When asked at what point he realised he wanted to be a designer Rashid simply answered: “I don’t think I became a designer; I think I always was a designer. I realised my life’s mission at the age of five in London. I went sketching with my father in England drawing churches. He taught me to see – he taught me perspective at that age – he taught me that I could design anything and touch all aspects of our physical landscape. I remember drawing a cathedral façade and deciding I did not like the shape of the gothic windows so I redesigned them. I drew them as ovals. I also remember winning a drawing competition for children – I drew luggage (my own ideas of how to travel).”
When applying to university at the age of sixteen, Rashid found himself torn between architecture, fine art, and fashion and originally applied to study architecture at Carleton. However, too late with his application the program was full.
“They told me they could accept me in the ‘architectural stream’ of Industrial Design. So I went to Carleton University expecting to study architecture, but fate had it, that the second I took some industrial design courses I knew that was what I wanted to do.”
After University Rashid worked for seven years with KAN Industrial Designers in Toronto, Canada, designing x-ray equipment, a mammographer, power tools for Black & Decker, trains seats, 3D glasses for IMAX and mail boxes for Canada Post.
In 1991 he left Canada to teach at RISD, which would turn out to be one of the most significant moments in Rashid’s career. “I was fired from RISD in 1992. I was told I was teaching ‘philosophy and theory’, not design,” he says. “The reason is that many schools at that time were steeped in craft, not in industrial design.”

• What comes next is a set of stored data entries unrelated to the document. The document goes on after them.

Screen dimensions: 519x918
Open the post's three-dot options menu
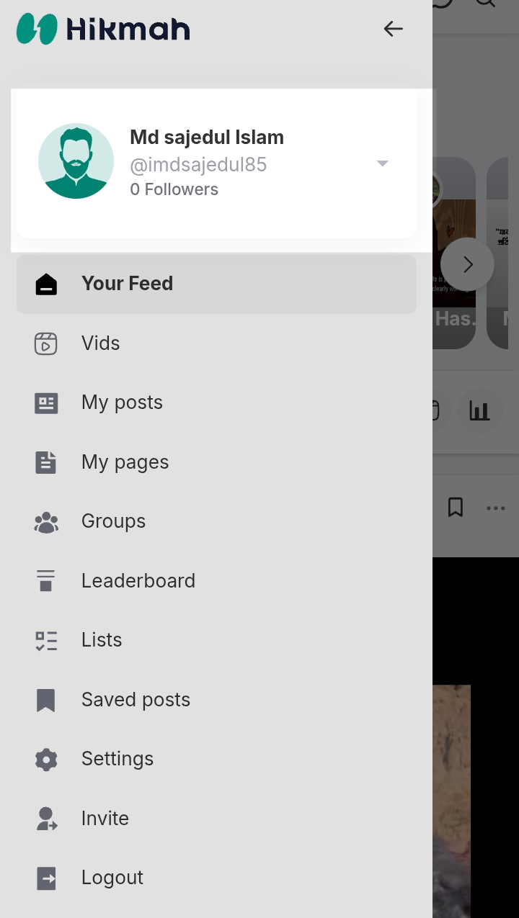[x=495, y=508]
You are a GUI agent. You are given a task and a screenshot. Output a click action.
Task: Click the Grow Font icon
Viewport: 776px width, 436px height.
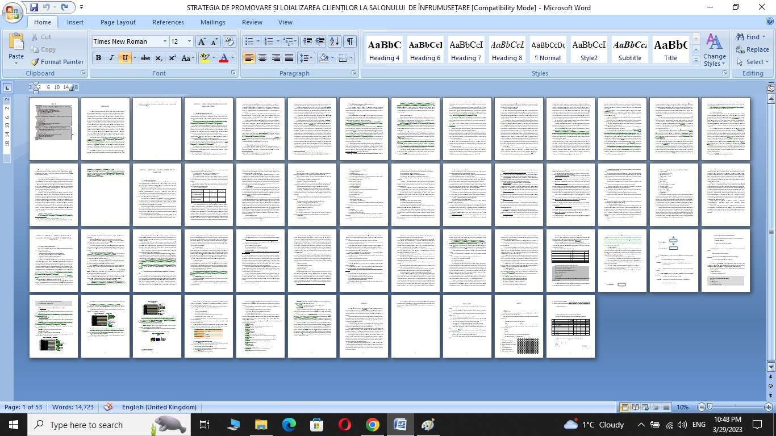tap(202, 41)
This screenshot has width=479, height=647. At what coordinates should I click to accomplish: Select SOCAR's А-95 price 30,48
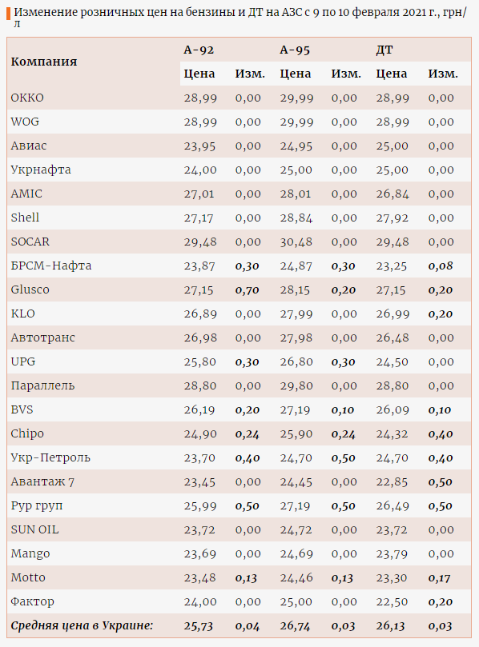[x=296, y=242]
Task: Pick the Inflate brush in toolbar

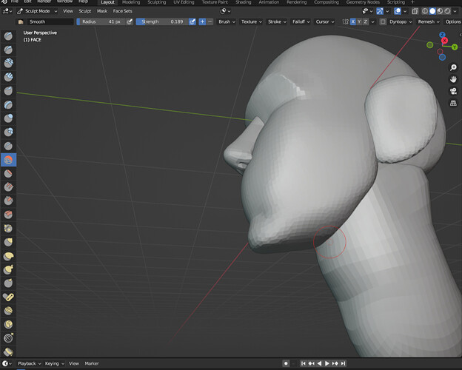Action: pos(8,118)
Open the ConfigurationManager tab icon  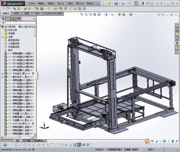point(14,19)
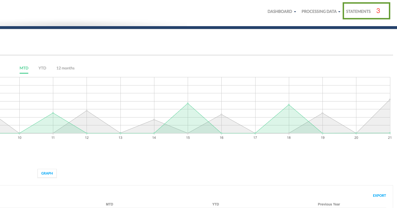Switch the chart to 12 months tab
Viewport: 397px width, 208px height.
coord(65,68)
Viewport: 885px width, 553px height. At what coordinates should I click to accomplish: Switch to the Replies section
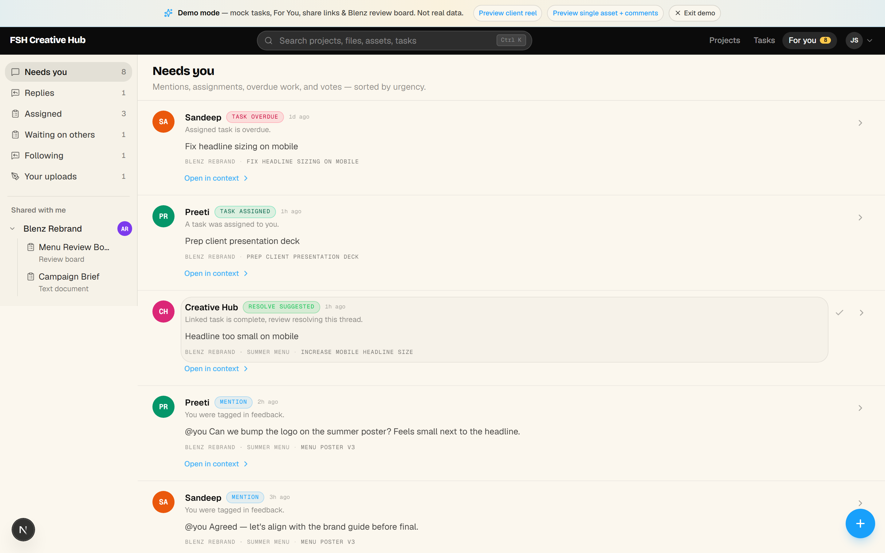click(68, 93)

This was perhaps the spur Rashid needed to eventually open his own office in NYC in 1993. “I had no connections, no money, no one. It was really difficult, many times I thought I would just quit and become a full-time academic. But I persevered and was determined to build my own practice and be successful. It took about five years before I actually had some success in the world and now I have had my practice for 23 years in NYC.”
A second significant time in Rashid’s career was the design of a restaurant for Morimoto the Iron Chef in 2001, which won numerous awards. “Being a successful restaurant interior afforded me many more interior projects,” says Rashid. “My first condo for HAP investments in NYC opened the doors for me to design so many residential interiors and buildings. I have two in Miami, four condos in NYC, private residences in Kado, Lativa and La Jolla California.”

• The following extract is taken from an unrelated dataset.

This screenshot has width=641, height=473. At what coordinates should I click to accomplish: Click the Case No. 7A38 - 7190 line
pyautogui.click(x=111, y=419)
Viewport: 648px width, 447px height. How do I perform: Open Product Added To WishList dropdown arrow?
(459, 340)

Talking influences, for Rashid inspiration doesn’t come from any one place or thing, but from being creative within the criteria of a project, and from functional needs and desires. “I travel constantly and get inspired usually by the unfamiliar,” he says. “So even the lost local places of industrial parks, airport hotels, alleyways in big cities, taxis in London, a gym in Hong Kong, a bathroom in Paris, a prop plane in Sweden, a cinema in Milan, a Renault in Sweden, food in Qatar, shanty towns in South Africa… Anything that is new to my senses, unusual, odd, inspires me. Beauty is in everything if we want to see it.”
Having worked on numerous lighting designs for brands including: Artemide, Martinelli Luce, Fontana Arte, Axo Light, Studio Italia, Kundalini, and Foscarini to name just a few, Rashid tells darc of his lighting experience: “Light can be very sculptural – how it throws shadows and streaks of light. I try to bring artistic form to the physical lamp. I like the idea that the light is hidden and only penetrates out of and enhances the form of my lighting designs. Light is ethereal beauty.”
And in terms of lighting within interior design, for Rashid: “Lighting should liven up a space, bring complementary conditions, move the eye and break up surfaces, bring illusion or entropy, and embellish and give richness to surfaces and materials and objects.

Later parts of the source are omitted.